In [None]:

import pandas as pd
from pandas import Series, DataFrame
import numpy as np



## 文本格式数据的读写


In [None]:

!cat example/ex1.csv


In [None]:

df = pd.read_csv('example/ex1.csv')
df


In [None]:

df = pd.read_table('example/ex1.csv', sep=',')
df


In [None]:

!cat example/ex2.csv


In [None]:

pd.read_csv('example/ex2.csv', header=None)


In [None]:

pd.read_csv('example/ex2.csv',
            names=['a', 'b', 'c', 'd', 'message'])


In [None]:

names = ['a', 'b', 'c', 'd', 'message']
pd.read_csv('example/ex2.csv', 
            names=names,
            index_col='message')


In [None]:

!cat example/csv_mindex.csv


In [None]:

parsed = pd.read_csv('example/csv_mindex.csv',
                     index_col=['key1', 'key2'])
parsed


In [None]:

list(open('example/ex3.txt'))


In [None]:

result = pd.read_table('example/ex3.txt', sep='\s+')
result


In [None]:

!cat example/ex4.csv


In [None]:

pd.read_csv('example/ex4.csv',
            skiprows=[0, 2, 3])


In [None]:

!cat example/ex5.csv


In [None]:

result = pd.read_csv('example/ex5.csv')
result


In [None]:

pd.isnull(result)


In [None]:

result = pd.read_csv('example/ex5.csv',
                     na_values=['NULL'])
result


In [None]:

sentinels = {'message': ['foo', 'NA'],
             'something': ['two']}
pd.read_csv('example/ex5.csv', na_values=sentinels)



### 分块读入文本文件


In [None]:

pd.options.display.max_rows = 10
result = pd.read_csv('example/ex6.csv')
result


In [None]:

pd.read_csv('example/ex6.csv', nrows=5)


In [None]:

chunker = pd.read_csv('example/ex6.csv', chunksize=1000)
chunker


In [None]:

chunker = pd.read_csv('example/ex6.csv', chunksize=1000)

tot = pd.Series([])
for piece in chunker:
    tot = tot.add(piece['key'].value_counts(), fill_value=0)

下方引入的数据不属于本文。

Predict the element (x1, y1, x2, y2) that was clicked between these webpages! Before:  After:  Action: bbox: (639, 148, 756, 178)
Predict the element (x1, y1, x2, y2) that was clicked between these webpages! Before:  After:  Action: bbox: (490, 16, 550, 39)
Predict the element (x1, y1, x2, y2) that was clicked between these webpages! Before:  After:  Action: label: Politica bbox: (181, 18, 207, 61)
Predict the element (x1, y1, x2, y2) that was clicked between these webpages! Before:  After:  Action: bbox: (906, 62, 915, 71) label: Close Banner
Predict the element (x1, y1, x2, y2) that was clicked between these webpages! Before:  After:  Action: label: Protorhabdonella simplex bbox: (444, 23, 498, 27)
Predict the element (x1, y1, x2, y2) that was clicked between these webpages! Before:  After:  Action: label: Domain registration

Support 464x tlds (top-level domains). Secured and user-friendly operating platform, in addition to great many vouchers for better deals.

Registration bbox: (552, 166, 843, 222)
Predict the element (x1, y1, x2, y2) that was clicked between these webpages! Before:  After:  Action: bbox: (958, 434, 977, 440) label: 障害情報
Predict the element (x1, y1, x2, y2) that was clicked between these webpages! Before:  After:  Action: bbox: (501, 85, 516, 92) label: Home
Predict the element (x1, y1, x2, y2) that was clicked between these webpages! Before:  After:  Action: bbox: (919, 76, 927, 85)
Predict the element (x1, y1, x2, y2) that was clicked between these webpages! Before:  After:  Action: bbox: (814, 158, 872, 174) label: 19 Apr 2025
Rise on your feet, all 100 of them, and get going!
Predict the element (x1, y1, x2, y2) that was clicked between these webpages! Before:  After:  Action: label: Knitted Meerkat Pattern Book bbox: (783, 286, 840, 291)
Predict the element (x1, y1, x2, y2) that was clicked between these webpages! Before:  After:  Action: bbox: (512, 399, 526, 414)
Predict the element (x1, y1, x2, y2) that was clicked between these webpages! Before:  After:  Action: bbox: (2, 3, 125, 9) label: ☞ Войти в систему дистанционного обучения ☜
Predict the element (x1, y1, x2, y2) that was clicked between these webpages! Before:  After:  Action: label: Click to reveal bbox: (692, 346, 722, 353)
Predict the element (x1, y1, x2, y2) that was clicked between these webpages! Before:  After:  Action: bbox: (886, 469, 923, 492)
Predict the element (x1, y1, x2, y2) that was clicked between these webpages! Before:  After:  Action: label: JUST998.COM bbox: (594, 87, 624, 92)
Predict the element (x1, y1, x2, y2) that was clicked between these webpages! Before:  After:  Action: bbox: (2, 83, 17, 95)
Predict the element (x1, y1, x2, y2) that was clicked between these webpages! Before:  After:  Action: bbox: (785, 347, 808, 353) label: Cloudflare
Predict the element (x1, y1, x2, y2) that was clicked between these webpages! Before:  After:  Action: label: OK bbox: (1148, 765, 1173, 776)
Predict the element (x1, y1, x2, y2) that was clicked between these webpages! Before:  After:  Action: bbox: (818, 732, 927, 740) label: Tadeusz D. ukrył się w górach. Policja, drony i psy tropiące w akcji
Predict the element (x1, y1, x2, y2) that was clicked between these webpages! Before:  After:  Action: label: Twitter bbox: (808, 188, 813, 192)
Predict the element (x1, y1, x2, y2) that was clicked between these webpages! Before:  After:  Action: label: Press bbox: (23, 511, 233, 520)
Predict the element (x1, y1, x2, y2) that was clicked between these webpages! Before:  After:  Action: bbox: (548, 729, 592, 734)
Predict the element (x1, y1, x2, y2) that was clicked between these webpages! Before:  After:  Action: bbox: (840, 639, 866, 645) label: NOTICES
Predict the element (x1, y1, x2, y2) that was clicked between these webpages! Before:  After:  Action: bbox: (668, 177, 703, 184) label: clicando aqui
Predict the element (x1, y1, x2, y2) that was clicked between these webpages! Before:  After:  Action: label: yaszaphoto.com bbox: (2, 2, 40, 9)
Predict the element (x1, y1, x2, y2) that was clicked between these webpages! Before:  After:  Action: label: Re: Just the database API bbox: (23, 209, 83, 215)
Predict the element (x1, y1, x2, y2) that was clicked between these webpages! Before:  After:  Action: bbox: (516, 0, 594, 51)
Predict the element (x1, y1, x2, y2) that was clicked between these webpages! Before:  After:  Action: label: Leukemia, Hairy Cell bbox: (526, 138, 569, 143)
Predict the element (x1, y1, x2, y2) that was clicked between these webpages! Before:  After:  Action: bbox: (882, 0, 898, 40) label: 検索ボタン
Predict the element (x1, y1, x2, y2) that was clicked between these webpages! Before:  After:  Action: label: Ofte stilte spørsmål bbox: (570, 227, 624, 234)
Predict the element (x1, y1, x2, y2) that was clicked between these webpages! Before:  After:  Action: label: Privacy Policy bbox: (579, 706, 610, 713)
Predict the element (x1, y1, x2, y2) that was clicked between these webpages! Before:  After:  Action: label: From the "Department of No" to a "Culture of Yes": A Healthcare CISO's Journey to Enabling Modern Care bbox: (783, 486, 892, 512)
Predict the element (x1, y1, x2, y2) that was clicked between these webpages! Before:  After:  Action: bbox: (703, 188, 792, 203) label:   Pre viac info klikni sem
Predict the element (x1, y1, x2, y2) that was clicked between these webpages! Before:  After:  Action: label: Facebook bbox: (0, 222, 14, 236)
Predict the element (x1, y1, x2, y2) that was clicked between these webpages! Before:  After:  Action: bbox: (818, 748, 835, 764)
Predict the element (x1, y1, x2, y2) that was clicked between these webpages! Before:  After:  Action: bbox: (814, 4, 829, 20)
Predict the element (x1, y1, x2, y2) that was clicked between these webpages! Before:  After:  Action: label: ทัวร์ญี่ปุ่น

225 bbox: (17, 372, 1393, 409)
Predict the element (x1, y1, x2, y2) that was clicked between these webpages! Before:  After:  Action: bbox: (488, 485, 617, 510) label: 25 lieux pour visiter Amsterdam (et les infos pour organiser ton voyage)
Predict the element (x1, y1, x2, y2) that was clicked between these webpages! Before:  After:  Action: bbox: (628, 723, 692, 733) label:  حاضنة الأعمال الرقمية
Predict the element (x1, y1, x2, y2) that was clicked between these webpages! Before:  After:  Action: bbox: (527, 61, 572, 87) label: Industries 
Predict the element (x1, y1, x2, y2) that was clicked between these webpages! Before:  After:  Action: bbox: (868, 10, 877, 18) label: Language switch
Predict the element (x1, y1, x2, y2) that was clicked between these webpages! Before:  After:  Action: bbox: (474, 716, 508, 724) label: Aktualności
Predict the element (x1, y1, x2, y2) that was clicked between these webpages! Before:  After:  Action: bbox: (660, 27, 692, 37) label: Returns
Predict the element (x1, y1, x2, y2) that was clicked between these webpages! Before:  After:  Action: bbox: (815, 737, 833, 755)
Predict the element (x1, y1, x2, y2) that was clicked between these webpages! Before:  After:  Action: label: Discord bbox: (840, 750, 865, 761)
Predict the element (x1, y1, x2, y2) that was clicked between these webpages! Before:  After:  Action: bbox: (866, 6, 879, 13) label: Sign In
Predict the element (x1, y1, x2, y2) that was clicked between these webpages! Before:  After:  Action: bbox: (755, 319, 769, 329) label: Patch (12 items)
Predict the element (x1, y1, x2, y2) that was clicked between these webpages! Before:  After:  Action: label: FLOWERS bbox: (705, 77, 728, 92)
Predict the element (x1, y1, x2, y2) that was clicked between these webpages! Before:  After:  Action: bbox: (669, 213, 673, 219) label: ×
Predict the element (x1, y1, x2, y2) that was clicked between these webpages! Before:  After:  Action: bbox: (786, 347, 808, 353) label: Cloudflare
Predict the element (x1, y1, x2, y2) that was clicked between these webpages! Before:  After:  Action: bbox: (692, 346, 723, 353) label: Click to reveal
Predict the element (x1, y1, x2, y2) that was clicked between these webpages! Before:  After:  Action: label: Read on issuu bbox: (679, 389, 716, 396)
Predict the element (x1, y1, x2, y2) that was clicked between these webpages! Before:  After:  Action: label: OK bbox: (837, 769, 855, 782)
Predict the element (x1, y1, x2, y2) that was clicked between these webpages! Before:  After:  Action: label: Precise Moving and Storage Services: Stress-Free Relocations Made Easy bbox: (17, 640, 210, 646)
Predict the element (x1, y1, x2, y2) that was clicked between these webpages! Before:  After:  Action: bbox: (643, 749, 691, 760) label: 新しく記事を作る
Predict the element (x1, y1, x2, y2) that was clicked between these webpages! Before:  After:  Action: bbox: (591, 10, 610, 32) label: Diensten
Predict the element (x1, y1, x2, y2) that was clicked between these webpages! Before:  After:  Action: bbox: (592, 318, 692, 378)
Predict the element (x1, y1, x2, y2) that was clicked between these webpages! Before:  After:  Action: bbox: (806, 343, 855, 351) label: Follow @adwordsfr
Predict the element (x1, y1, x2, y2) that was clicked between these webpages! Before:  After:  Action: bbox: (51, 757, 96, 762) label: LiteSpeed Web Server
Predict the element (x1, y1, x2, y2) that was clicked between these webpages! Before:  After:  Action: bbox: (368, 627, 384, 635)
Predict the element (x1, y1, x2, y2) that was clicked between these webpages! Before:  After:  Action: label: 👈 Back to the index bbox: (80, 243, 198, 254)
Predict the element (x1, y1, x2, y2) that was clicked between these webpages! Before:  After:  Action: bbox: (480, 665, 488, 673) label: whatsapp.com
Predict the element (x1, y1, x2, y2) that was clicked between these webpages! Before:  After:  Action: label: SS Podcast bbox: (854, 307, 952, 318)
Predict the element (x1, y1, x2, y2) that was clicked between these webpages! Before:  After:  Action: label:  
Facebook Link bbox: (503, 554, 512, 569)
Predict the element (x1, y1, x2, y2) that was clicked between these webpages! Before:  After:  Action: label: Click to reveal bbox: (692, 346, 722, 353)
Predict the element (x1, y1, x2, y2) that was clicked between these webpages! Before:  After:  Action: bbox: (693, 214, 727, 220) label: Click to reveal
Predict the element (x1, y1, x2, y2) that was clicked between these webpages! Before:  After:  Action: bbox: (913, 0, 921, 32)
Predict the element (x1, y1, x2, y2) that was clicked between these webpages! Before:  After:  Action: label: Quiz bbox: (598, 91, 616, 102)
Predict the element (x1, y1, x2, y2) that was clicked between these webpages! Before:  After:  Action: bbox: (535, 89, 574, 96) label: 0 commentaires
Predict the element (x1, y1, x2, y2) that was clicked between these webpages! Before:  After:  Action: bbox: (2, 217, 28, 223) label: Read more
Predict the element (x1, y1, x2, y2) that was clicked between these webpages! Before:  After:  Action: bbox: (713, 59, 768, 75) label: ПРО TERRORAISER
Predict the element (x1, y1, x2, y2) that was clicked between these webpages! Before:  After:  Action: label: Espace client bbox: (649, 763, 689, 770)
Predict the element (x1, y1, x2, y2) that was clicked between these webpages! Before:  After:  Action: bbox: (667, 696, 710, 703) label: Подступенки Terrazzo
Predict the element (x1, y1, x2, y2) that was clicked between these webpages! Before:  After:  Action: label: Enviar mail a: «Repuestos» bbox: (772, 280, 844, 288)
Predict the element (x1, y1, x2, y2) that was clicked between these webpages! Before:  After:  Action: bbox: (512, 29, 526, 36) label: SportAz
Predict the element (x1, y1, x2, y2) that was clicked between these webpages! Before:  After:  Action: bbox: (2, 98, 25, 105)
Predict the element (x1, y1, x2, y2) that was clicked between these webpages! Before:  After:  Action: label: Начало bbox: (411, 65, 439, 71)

tot = tot.sort_values(ascending=False)

tot[:10]



### 将数据写入文本格式


In [None]:

data = pd.read_csv('example/ex5.csv')
data


In [None]:

data.to_csv('example/out.csv')
!cat example/out.csv


In [None]:

import sys
data.to_csv(sys.stdout, sep='|')


In [None]:

data.to_csv(sys.stdout, na_rep='NULL')


In [None]:

data.to_csv(sys.stdout, index=False, header=False)


In [None]:

data.to_csv(sys.stdout, index=False, 
            columns=['a', 'b', 'c'])


In [None]:

dates = pd.date_range('1/1/2000', periods=7)
ts = pd.Series(np.arange(7), index=dates)
ts.to_csv('example/tseries.csv')
!cat example/tseries.csv 



### 使用分割格式


In [None]:

!cat example/ex7.csv


In [None]:

import csv
f = open('example/ex7.csv')
reader = csv.reader(f)


In [None]:

for line in reader:
    print(line)


In [None]:

with open('example/ex7.csv') as f:
    lines = list(csv.reader(f))


In [None]:

header, values = lines[0], lines[1:]


In [None]:

data_dict = {h: v for h, v in zip(header, zip(*values))}
data_dict


In [None]:

class my_dialect(csv.Dialect):
    lineterminator = '\n'
    delimiter = ';'
    quotechar = '"'
    quoting = csv.QUOTE_MINIMAL

f = open('example/ex7.csv')
reader = csv.reader(f, dialect=my_dialect)


In [None]:

reader = csv.reader(f, delimiter='|')


In [None]:

with open('mydata.csv', 'w') as f:
    writer = csv.writer(f, dialect=my_dialect)
    writer.writerow(('one', 'two', 'three'))
    writer.writerow(('1', '2', '3'))
    writer.writerow(('4', '5', '6'))
    writer.writerow(('7', '8', '9'))



### JSON  数据


In [None]:

obj = """
{
    "name": "Wes",
    "places_lived": ["United States", "Spain", "Germany"],
    "pet": null,
    "siblings": [
        {"name": "Scott", "age": 30, "pets": ["Zeus", "Zuko"]},
        {"name": "Katie", "age": 38, "pets": ["Sixes", "Stache", "Cisco"]}
    ]
}
"""


In [None]:

import json



In [None]:

result = json.loads(obj)
result


In [None]:

asjson = json.dumps(result)
asjson


In [None]:

siblings = pd.DataFrame(result['siblings'], 
                        columns=['name', 'age'])
siblings


In [None]:

!cat example/example.json


In [None]:

data = pd.read_json('example/example.json')
data


In [None]:

print(data.to_json())


In [None]:

print(data.to_json(orient='records'))



### XML, HTML, 网络抓取


In [None]:

tables = pd.read_html(
    'example/fdic_failed_bank_list.html'
)
len(tables)


In [None]:

failures = tables[0]
failures.head()


In [None]:

close_timestamps = pd.to_datetime(
    failures['Closing Date']
)
close_timestamps.dt.year.value_counts()



#### 使用  lxml.objectfy  解析  XML


In [None]:

from lxml import objectify

path = 'datasets/mta_perf/Performance_MNR.xml'
parsed = objectify.parse(open(path))
root = parsed.getroot()


In [None]:

data = []
skip_fields = ['PARENT_SEQ', 'INDICATOR_SEQ',
               'DESIRED_CHANGE', 'DECIMAL_PLACES']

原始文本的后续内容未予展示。